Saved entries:
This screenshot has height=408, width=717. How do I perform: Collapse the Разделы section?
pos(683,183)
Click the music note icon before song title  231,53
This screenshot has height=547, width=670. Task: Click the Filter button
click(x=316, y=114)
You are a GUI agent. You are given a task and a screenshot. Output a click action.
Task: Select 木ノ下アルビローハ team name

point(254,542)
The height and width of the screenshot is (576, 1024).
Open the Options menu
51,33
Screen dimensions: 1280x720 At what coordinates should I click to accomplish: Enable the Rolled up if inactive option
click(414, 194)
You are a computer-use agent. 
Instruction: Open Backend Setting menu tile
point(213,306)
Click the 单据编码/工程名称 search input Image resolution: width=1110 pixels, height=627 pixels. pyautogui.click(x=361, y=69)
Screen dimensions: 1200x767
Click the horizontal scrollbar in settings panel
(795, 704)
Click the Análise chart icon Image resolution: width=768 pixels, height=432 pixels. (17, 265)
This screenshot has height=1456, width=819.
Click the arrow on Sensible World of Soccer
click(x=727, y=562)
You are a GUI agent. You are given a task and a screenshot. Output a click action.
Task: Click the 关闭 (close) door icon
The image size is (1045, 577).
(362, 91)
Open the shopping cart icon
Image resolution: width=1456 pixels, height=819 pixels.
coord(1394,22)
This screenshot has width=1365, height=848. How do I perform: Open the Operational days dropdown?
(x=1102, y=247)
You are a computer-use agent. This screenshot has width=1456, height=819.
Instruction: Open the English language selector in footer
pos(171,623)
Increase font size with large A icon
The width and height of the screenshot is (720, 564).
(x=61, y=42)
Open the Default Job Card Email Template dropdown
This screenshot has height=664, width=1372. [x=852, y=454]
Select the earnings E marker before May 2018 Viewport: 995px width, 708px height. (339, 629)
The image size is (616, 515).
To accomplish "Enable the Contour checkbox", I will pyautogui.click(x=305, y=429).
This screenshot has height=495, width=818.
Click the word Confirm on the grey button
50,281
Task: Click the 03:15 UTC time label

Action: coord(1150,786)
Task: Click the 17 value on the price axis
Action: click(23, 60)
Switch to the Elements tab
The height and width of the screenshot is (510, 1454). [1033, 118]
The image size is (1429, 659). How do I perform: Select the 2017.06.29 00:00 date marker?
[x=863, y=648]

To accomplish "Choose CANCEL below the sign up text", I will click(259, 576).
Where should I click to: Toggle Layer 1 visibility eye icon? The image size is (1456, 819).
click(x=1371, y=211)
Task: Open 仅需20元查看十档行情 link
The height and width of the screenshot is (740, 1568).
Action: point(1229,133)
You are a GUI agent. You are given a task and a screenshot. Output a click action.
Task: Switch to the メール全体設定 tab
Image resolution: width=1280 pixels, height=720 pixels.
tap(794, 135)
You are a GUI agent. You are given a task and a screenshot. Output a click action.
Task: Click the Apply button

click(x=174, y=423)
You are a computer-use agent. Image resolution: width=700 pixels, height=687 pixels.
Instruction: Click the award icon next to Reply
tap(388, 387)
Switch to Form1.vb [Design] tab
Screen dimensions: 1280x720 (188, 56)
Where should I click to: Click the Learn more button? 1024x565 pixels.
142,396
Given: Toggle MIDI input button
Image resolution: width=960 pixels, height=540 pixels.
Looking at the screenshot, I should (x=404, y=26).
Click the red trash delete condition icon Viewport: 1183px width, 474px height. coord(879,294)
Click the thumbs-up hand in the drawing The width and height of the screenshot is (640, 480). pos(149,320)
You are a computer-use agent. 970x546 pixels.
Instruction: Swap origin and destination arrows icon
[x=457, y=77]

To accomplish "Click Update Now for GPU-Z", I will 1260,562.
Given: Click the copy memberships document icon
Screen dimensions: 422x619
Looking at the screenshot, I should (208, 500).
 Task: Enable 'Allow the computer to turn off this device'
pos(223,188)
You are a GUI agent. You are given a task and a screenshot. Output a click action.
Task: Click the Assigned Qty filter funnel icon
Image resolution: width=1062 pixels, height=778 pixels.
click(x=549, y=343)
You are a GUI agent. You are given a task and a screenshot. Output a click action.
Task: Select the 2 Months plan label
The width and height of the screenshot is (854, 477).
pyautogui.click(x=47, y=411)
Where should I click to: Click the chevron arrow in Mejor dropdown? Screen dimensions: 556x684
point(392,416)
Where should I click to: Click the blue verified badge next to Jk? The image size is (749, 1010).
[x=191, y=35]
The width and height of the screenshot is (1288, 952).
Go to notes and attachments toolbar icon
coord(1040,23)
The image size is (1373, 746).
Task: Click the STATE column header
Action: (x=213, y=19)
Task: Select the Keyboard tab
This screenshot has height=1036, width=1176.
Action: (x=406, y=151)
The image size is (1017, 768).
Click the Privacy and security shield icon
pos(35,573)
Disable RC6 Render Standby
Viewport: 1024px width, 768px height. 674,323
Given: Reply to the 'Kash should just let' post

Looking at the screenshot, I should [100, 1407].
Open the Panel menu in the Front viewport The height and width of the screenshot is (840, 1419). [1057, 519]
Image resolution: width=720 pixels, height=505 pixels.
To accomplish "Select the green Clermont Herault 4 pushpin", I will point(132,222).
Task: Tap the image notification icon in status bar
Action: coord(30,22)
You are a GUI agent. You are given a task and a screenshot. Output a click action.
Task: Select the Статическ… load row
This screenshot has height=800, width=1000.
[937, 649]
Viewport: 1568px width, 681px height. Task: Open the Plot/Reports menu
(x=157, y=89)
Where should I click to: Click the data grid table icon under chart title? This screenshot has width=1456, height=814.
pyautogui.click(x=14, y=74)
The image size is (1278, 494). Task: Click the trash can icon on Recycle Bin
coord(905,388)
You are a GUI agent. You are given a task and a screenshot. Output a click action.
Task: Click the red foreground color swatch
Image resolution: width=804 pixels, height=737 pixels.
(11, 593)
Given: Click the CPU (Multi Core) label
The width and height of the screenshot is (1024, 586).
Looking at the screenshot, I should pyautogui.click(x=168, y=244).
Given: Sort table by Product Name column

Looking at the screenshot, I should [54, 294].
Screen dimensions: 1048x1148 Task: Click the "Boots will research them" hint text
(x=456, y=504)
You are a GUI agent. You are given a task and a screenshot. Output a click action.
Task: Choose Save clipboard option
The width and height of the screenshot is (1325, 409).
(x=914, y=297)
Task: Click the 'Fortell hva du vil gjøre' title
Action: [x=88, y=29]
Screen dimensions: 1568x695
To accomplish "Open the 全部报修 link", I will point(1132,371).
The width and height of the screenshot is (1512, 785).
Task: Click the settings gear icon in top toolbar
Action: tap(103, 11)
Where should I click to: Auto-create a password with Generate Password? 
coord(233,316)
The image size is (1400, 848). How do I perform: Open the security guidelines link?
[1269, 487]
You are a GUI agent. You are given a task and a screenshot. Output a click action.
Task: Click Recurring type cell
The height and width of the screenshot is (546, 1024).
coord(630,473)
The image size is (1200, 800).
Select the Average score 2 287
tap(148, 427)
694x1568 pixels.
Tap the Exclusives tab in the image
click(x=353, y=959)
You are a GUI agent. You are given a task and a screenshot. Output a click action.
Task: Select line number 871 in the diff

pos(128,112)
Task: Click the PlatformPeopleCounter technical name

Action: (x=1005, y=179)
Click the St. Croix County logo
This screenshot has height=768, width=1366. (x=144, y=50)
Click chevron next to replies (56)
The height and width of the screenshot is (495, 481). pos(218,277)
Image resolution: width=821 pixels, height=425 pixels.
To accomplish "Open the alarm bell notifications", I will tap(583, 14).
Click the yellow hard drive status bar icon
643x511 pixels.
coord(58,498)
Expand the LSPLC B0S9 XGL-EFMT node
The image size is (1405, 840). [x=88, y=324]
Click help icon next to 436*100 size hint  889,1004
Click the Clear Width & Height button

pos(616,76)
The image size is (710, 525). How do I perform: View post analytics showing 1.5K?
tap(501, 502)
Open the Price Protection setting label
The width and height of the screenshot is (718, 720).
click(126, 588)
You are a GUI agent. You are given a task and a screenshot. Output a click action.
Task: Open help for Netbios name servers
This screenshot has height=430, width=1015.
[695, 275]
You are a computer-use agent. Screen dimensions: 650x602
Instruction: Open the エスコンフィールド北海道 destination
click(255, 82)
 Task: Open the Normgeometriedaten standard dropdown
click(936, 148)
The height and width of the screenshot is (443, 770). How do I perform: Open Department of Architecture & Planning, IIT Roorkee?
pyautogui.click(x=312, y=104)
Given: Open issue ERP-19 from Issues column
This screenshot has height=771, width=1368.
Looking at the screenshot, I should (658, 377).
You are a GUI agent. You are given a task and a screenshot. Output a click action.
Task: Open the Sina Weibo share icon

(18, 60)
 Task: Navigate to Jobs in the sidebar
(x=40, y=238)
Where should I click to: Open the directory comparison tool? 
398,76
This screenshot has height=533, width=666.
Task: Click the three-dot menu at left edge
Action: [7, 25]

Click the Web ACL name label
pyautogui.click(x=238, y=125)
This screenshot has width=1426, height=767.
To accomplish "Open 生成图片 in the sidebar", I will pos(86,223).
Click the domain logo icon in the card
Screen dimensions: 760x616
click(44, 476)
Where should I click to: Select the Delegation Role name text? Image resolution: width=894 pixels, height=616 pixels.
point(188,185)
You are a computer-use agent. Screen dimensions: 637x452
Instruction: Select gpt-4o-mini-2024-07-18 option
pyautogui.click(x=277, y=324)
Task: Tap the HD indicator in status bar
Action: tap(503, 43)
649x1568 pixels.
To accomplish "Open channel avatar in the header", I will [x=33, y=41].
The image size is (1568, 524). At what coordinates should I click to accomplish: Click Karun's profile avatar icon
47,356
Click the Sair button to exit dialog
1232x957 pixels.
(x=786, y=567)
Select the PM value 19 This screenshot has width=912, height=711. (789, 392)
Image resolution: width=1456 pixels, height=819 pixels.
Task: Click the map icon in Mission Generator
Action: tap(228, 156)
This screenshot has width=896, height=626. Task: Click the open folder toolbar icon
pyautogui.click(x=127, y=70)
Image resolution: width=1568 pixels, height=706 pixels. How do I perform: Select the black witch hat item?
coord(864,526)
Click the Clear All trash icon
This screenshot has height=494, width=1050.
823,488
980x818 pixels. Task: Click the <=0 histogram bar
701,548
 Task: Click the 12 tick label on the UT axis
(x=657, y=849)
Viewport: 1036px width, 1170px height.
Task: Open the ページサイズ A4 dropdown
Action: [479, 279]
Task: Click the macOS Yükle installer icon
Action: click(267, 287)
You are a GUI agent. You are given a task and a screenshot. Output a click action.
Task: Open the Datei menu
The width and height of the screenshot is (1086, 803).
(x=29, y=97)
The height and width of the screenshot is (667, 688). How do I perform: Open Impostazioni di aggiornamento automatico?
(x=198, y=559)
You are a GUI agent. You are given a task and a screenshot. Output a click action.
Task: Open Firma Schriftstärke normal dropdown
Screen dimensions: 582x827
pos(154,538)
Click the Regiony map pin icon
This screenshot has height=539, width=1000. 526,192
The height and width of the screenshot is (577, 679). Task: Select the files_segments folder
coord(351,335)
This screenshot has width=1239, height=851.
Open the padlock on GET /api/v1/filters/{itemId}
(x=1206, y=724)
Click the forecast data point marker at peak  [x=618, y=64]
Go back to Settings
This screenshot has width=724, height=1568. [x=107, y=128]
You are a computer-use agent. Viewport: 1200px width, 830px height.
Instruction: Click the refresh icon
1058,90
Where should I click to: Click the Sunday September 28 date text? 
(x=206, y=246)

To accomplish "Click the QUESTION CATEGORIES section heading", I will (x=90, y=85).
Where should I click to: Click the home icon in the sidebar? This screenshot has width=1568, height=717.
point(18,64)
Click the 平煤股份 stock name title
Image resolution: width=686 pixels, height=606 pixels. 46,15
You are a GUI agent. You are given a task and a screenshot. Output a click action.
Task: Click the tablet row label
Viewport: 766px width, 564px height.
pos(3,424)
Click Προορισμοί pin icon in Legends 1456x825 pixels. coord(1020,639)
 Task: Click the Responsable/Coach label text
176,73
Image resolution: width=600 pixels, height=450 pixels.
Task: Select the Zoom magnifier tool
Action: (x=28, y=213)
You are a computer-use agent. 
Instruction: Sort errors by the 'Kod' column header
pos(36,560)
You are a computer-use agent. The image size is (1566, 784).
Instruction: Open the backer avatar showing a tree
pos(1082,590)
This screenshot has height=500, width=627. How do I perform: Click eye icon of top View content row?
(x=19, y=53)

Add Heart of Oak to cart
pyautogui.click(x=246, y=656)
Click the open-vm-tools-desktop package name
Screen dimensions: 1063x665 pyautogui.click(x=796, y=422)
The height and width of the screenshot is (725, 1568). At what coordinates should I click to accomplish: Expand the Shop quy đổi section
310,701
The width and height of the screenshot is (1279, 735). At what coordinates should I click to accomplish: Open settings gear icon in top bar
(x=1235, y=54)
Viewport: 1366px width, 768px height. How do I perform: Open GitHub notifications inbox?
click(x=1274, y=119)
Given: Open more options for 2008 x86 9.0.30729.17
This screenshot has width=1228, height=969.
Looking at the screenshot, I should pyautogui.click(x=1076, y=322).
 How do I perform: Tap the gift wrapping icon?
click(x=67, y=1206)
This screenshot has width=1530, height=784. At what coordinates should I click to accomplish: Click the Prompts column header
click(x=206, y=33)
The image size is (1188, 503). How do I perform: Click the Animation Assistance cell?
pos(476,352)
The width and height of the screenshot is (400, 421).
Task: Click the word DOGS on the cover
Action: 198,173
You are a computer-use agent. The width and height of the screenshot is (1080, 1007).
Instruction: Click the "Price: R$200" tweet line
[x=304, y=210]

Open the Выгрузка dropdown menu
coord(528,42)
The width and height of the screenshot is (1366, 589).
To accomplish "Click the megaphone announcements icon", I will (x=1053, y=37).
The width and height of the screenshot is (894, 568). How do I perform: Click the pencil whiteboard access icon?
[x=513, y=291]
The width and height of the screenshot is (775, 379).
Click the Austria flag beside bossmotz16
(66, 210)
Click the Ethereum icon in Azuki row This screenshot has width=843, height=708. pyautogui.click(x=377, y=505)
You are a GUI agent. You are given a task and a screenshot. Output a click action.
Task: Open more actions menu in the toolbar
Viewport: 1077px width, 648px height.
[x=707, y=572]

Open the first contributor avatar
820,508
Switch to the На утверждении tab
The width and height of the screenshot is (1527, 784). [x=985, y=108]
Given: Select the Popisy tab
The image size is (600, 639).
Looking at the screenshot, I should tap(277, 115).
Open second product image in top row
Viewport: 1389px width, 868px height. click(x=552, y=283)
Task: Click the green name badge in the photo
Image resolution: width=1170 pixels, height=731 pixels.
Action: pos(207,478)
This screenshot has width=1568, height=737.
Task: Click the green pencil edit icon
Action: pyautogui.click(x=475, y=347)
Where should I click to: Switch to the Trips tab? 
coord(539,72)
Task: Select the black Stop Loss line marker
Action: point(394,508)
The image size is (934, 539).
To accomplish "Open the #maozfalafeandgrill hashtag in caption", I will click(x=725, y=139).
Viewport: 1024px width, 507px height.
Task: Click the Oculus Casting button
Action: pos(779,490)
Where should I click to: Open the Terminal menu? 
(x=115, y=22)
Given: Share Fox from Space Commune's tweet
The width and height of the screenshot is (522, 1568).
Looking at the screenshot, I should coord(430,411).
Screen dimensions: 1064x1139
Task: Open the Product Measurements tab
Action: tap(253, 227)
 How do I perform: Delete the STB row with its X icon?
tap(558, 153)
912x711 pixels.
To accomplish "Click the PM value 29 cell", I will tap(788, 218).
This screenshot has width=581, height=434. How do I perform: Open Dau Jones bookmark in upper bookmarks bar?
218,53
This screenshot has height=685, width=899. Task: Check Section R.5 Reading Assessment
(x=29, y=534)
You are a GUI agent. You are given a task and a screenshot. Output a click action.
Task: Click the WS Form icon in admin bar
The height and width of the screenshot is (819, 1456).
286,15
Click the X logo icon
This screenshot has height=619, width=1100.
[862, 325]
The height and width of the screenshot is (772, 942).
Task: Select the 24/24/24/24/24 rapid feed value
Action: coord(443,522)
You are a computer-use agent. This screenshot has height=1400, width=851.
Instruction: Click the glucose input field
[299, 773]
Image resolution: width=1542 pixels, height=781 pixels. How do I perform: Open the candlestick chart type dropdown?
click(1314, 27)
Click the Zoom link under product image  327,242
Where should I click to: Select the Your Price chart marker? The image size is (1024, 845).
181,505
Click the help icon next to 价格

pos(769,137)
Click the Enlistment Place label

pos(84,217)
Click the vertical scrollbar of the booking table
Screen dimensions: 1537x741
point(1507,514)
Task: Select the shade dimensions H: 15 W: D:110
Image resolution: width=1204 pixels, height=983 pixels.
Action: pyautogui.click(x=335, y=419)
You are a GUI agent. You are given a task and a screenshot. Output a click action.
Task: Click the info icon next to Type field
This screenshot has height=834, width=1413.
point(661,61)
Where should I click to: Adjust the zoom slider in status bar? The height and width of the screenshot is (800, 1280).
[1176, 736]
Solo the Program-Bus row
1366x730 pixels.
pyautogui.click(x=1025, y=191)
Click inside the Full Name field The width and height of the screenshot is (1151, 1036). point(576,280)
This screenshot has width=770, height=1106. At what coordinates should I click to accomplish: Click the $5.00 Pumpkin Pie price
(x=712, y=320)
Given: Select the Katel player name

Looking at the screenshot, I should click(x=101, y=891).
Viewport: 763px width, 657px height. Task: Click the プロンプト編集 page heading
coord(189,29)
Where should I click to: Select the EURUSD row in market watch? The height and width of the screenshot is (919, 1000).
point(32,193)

YOUR GOAL:
All lines above containing the string "Choose" are to be collected.

ANSWER TO THIS PROBLEM:
To accomplish "Choose CANCEL below the sign up text", I will click(259, 576).
Task: Choose Save clipboard option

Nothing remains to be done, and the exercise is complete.